Christopher's spokesman said 'We would advise Turkey to stay away from Iran.' The department had earlier said: 'The point that we're making to them (Turkey).. is that.. signing this deal is not the kind of signal that we in the West should be sending to what is, in effect, a rogue government.'

There is speculation that the US may threaten to withdraw diplomatic support for Turkey, particularly in its relationship with Europe, and could even drop support for Ankara at the IMF. But the US would have to be careful not to push Turkey into a corner.

Ankara has said it will not be dictated to by other countries. Even Erbakan's coalition partner, the pro-Western former prime minister Tansu Ciller, has found it expedient to express public support for the project.

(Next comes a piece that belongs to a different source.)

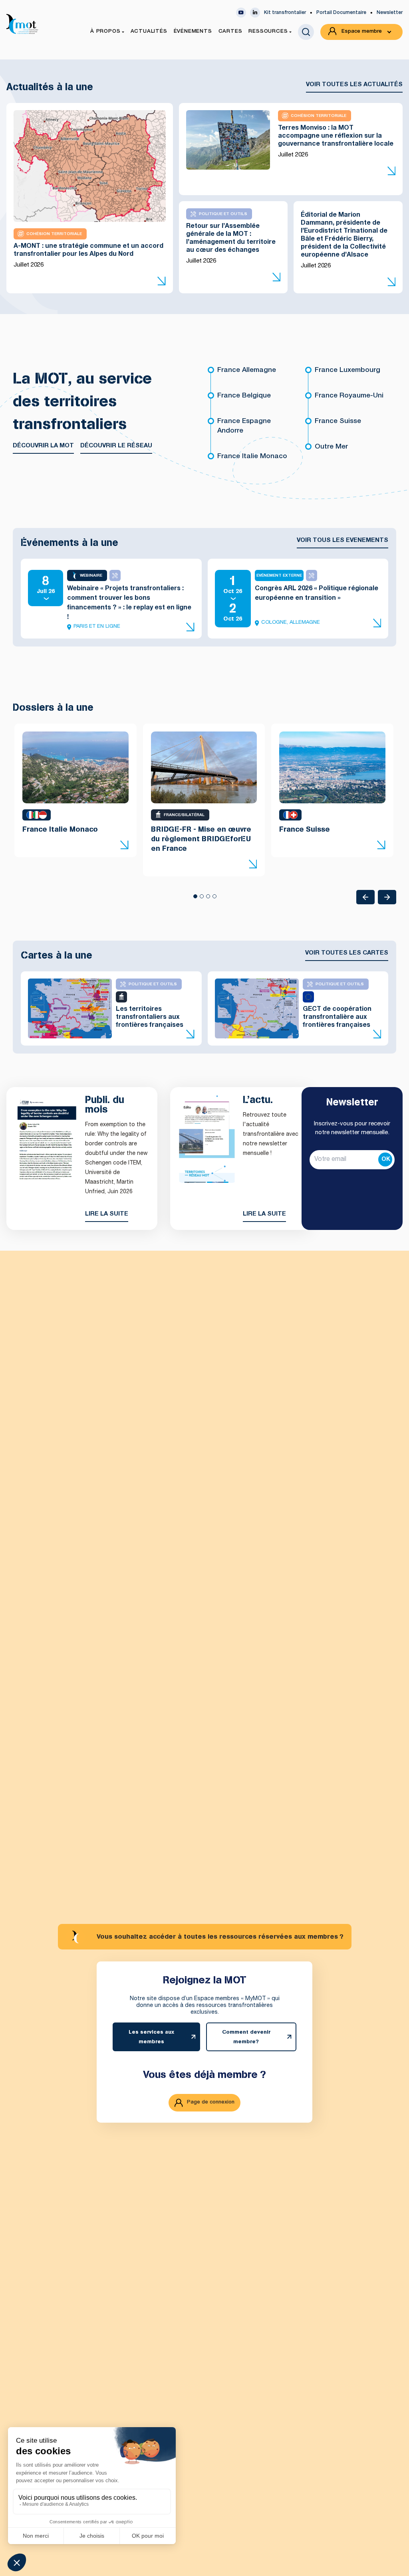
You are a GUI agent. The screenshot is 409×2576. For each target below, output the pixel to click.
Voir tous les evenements (342, 541)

Erbakan himself is anxious to underline his Islamic credentials after going back on his pledges to undo a controversial military training agreement with Israel and end an arrangement for the US air force to fly over northern Iraq. Indeed, Erbakan's visit to Iran was part of a 10-day grand tour of mainly Muslim countries.

The rise of Islamists in Turkey is inevitably leading to efforts toward closer ties between Tehran and Ankara. The Turks and Iranians are also speaking about each other in terms of 'brotherhood' and holding out wider visions of grand alliances and an Islamic common market. However, there are natural limitations to how close Iran and Turkey can become in the coming years assuming the Islamists continue to wield power in Turkey.

The two countries have often had conflicting national interests in the region and beyond. Some of the differences have been deepened in the 1990s with the fall of the Soviet Union and emergence of mainly Muslim republics in the Caucasus and Central Asia.

Within hours of Erbakan's departure from Tehran, the two sides had already found a point of contention over the prime minister's suggestion of a four-way summit between Iran, Turkey, Syria and Iraq over the question of security in Kurdish-run northern Iraq.

Politely welcoming the proposal, Iran said the inclusion of Iraq, with whom it fought an eight-year war, would first have to be discussed at a separate tripartite meeting.